The alleviation of intractable pain, another of the original indications for stereotactic surgery, is also now being reinvestigated. Many patients, after amputation of a limb, experience severe pain in the absent limb, 'phantom limb pain' that is resistant to all analgesics. Often this is caused by the phantom limb feeling unbearably contorted, and the pain can often be relieved if the patient can gain control over the phantom's movements. This can be achieved by electrically stimulating the contralateral arm area of the motor cortex, and implantable stimulators have been used successfully to relieve the pain.

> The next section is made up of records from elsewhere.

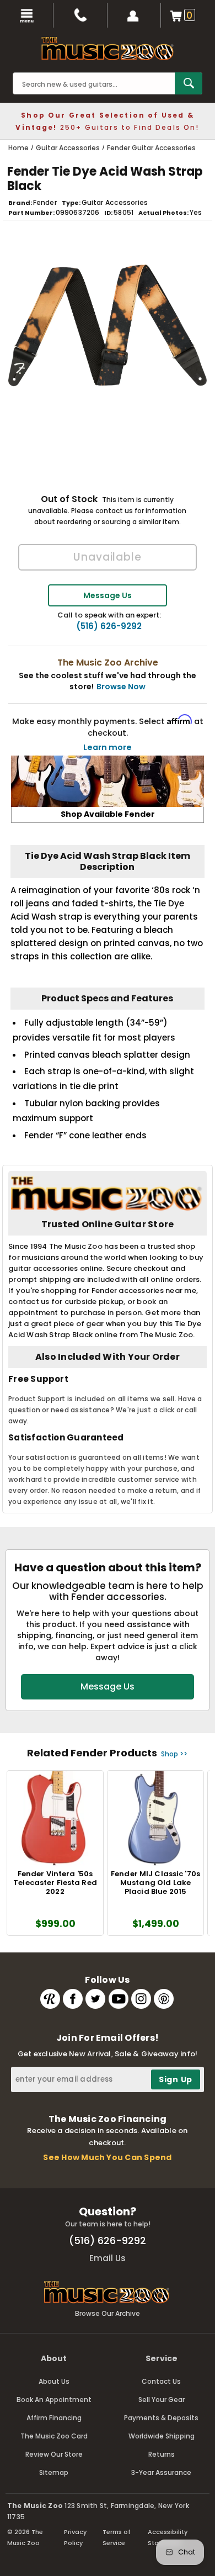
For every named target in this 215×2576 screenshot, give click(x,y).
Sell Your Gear (161, 2399)
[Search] (188, 83)
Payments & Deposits (161, 2417)
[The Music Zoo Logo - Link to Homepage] (107, 48)
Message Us (107, 595)
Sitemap (53, 2472)
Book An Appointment (54, 2399)
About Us (54, 2381)
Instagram (141, 1999)
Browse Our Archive (107, 2313)
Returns (161, 2454)
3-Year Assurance (161, 2472)
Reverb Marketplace (50, 1999)
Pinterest (164, 1999)
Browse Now (121, 686)
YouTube (118, 1999)
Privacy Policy (75, 2537)
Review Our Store (54, 2454)
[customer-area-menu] (134, 15)
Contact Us (161, 2381)
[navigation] (26, 15)
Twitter (95, 1999)
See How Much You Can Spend (107, 2157)
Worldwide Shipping (161, 2436)
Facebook (73, 1999)
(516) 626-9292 (109, 626)
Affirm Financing (54, 2417)
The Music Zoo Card (54, 2436)
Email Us (107, 2258)
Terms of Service (117, 2537)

Phantom limb pain is an example of pain spontaneously generated within the central nervous system, collectively known as 'central' or 'neuropathic' pains. Another way of relieving these is to stimulate the body's own pain control system, which originates in the upper brain-stem periacqueductal grey region. Stimulators are therefore being implanted there with great success at alleviating neuropathic pain. At the same time recording has suggested that the pain is associated with slow frequency spontaneous neuronal activity in the sensory thalamus that correlates with the pain. If the activity is damped down the pain disappears.
Stereotactic surgery is also now being used to implant fetal stem cells, or growth factors into the basal ganglia to attempt to repair the degeneration caused by Parkinson's disease or Huntington's disease. Although even after two decades of experience these procedures have not been very successful, it is clear that this approach offers the best chance of actually curing these diseases. Moreover there is no doubt that stereotactic implantation of repair molecules or stem cells into appropriate sites will become increasingly important for treating a wide range of other diseases, such as Alzheimer's disease, epilepsy, and stroke.
Thus the technique of targeting the deep internal structures of the brain using a stereotactic approach has expanded from a research tool in animals to one with very wide-reaching therapeutic applications in the world of neurology, neurosurgery, and the neurosciences.